In a marriage, there’s a very similar stat’.  Consider the following from Joe Beam: 

10-10-10

“Suzy Welch wrote a book encouraging people to ask themselves the consequences of their decisions in ten minutes, ten months, and ten years. She’s right on target. The more mature you are, the more you focus on long-term consequences rather than short-term consequences. Before you do anything that will affect your marriage, ask yourself the consequences in 10 minutes, 10 months, and 10 years.

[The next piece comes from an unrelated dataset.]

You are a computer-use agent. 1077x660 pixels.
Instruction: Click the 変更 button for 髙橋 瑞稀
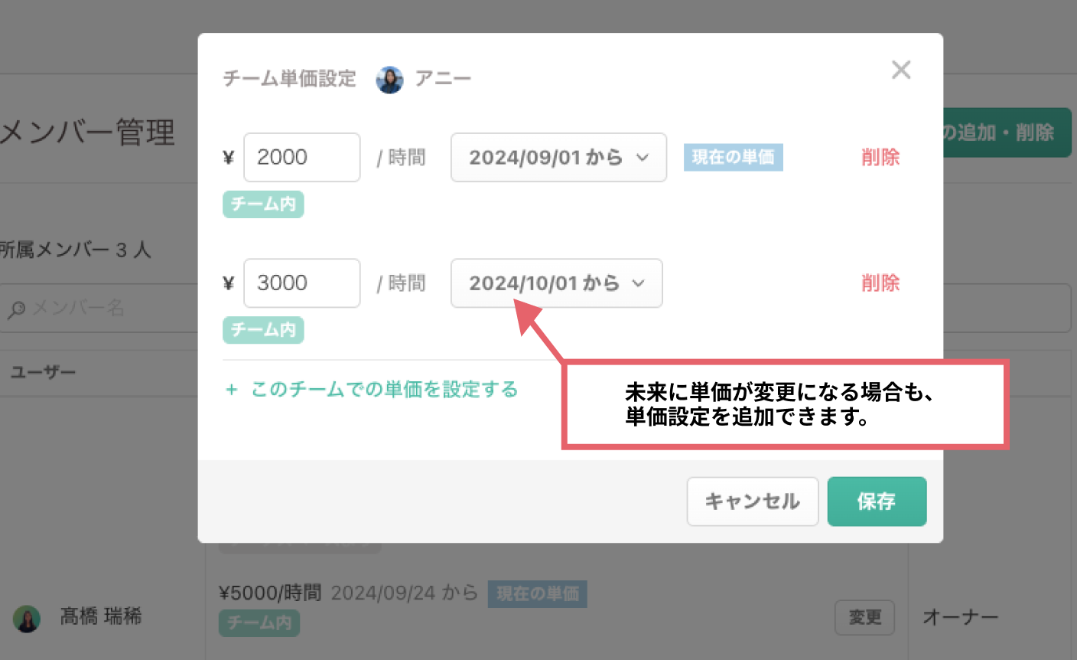(x=864, y=618)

Think long-term and it will change what you do short-term to much wiser actions.” 

The reason a triple double is valuable in basketball applies here, too: to be successful, you must be a team-builder. 

How much better would so much be if I had only stopped to consider the 10-10-10 in my decision-making?  It’s almost impossible to say, but my experience leads me to believe that life would be better. 

Our decisions can never affect only our lives.  It’s chaos theory applied to relationships.  A butterfly lands on a car in Nice and a car wrecks in Muskogee.  Or, as a line from a recent movie puts it, “we could step on a bug and the internet is never invented.” 

How will this affect 10 minutes from now, 10 months from now, and 10 years from now?  And I would add, “who will this affect . . .” 

With that in mind, so many of our decisions in the past that have never been run through the same filter seem selfish and irresponsible.  They’re an amalgamate of rash thinking that has only been asked one thing: “can I . . . ?”  To borrow a line from the character played by the great philosopher, Jeff Goldblum, these decisions were made by we who “were more preoccupied with whether or not [we] could, [we] didn’t stop to think if [we] should” [just in case the movie’s title is copyrighted, I’ll just say it’s from Dancing With the Stars since I know I can use that title and both shows are about reviving old dinosaurs that should have probably been left to fossilize and be glorified in history books].  And it’s the “should” that 10-10-10 truly enlightens. 

I can think in terms of now, this minute, this game, the largest amount of points I can score today, or I can think in terms of the team, how we can win, how we can go where we’re going together, how my life can lift up my wife and teammate.  There’s so much I wish I could change, so many decisions I wish I could go back and re-make using the marriage triple double.  But I can’t.  And if Niebuhr’s famous “Serenity Prayer” holds, then the “wisdom to know the difference” isn’t retroactive, but can start from now forward.  If I can only begin to act and be a team member instead of the “teIm” member, my marriage will better at all three “10” intervals (or at least my decision-making should be).